### REQUIRED WORK:
When you copy the records that follow, please keep every word exactly as it is and leave out the pictures.

### RECORDED DATA:
------------------------------------------------------------------------
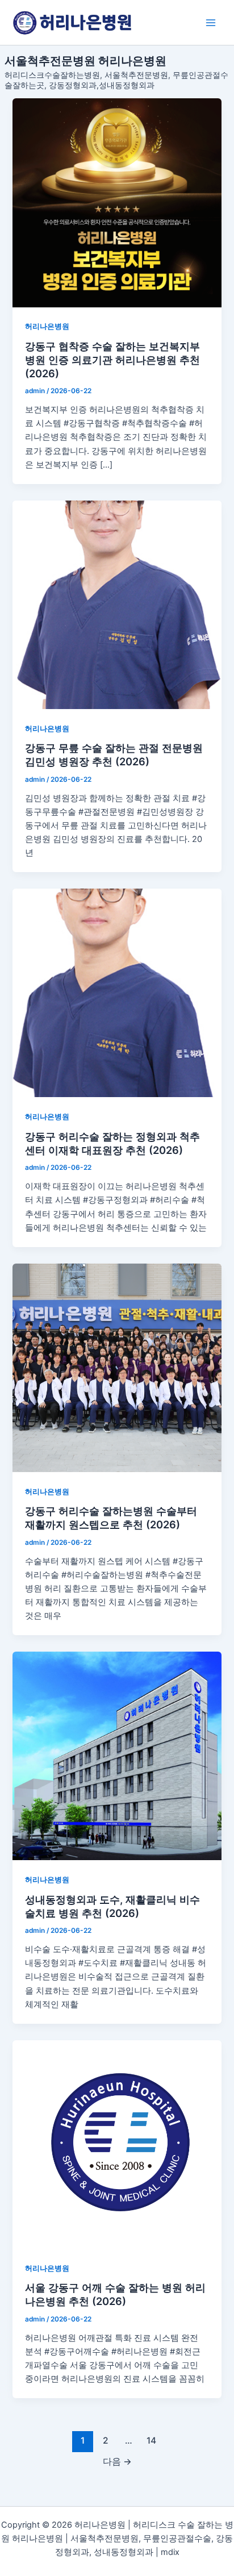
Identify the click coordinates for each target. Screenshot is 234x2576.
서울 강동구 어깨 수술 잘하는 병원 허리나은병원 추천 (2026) (115, 2294)
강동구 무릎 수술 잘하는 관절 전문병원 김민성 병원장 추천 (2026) (114, 754)
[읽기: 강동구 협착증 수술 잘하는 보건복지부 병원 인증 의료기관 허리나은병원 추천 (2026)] (116, 202)
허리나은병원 (47, 326)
------------------------------------------------------------------------
### TASK ANSWER:
Identify the click coordinates for each target. Screenshot is 234x2576.
서울 강동구 어깨 수술 잘하는 병원 허리나은병원 추천 (2026) (115, 2294)
강동구 무릎 수술 잘하는 관절 전문병원 김민성 병원장 추천 (2026) (114, 754)
[읽기: 강동구 협착증 수술 잘하는 보건복지부 병원 인증 의료기관 허리나은병원 추천 (2026)] (116, 202)
허리나은병원 (47, 326)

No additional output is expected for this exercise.